++++ EXERCISE MATERIALS
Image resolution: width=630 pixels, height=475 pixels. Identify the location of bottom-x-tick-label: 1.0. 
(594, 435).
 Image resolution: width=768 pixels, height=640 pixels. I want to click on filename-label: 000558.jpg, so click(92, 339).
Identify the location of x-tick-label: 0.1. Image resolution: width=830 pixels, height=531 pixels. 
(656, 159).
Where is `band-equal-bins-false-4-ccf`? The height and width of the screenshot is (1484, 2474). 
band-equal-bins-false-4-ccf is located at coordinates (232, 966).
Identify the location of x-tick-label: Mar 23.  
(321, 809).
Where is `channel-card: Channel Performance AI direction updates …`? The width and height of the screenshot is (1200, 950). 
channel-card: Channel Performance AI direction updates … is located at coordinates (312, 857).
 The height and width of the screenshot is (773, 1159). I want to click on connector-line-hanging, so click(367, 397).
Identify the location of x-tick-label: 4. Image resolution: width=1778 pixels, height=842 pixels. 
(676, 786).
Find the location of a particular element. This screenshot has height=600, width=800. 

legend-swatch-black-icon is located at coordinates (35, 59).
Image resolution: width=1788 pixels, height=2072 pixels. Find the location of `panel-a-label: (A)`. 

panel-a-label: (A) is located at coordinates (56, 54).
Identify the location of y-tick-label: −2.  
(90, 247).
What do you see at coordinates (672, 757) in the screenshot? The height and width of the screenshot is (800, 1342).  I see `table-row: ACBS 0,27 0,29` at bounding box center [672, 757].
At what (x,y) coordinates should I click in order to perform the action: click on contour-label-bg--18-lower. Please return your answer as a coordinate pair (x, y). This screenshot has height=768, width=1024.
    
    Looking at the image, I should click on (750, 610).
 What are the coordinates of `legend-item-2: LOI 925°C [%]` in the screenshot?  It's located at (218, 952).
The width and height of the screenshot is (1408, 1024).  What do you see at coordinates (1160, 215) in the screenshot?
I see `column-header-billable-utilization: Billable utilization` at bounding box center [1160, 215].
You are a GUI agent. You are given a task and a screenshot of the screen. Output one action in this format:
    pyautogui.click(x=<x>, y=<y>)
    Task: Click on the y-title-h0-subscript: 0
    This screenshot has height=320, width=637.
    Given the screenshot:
++++++++
--- PROBLEM STATEMENT ---
Copy every one of the rows above word for word, changing nothing.

--- EXERCISE SOLUTION ---
Image resolution: width=630 pixels, height=475 pixels. Identify the location of bottom-x-tick-label: 1.0. 
(594, 435).
 Image resolution: width=768 pixels, height=640 pixels. I want to click on filename-label: 000558.jpg, so click(92, 339).
Identify the location of x-tick-label: 0.1. Image resolution: width=830 pixels, height=531 pixels. 
(656, 159).
Where is `band-equal-bins-false-4-ccf`? The height and width of the screenshot is (1484, 2474). 
band-equal-bins-false-4-ccf is located at coordinates (232, 966).
Identify the location of x-tick-label: Mar 23.  
(321, 809).
Where is `channel-card: Channel Performance AI direction updates …`? The width and height of the screenshot is (1200, 950). 
channel-card: Channel Performance AI direction updates … is located at coordinates (312, 857).
 The height and width of the screenshot is (773, 1159). I want to click on connector-line-hanging, so click(367, 397).
Identify the location of x-tick-label: 4. Image resolution: width=1778 pixels, height=842 pixels. 
(676, 786).
Find the location of a particular element. This screenshot has height=600, width=800. 

legend-swatch-black-icon is located at coordinates (35, 59).
Image resolution: width=1788 pixels, height=2072 pixels. Find the location of `panel-a-label: (A)`. 

panel-a-label: (A) is located at coordinates (56, 54).
Identify the location of y-tick-label: −2.  
(90, 247).
What do you see at coordinates (672, 757) in the screenshot? The height and width of the screenshot is (800, 1342).  I see `table-row: ACBS 0,27 0,29` at bounding box center [672, 757].
At what (x,y) coordinates should I click in order to perform the action: click on contour-label-bg--18-lower. Please return your answer as a coordinate pair (x, y). This screenshot has height=768, width=1024.
    
    Looking at the image, I should click on (750, 610).
 What are the coordinates of `legend-item-2: LOI 925°C [%]` in the screenshot?  It's located at (218, 952).
The width and height of the screenshot is (1408, 1024).  What do you see at coordinates (1160, 215) in the screenshot?
I see `column-header-billable-utilization: Billable utilization` at bounding box center [1160, 215].
You are a GUI agent. You are given a task and a screenshot of the screen. Output one action in this format:
    pyautogui.click(x=<x>, y=<y>)
    Task: Click on the y-title-h0-subscript: 0
    This screenshot has height=320, width=637.
    Given the screenshot:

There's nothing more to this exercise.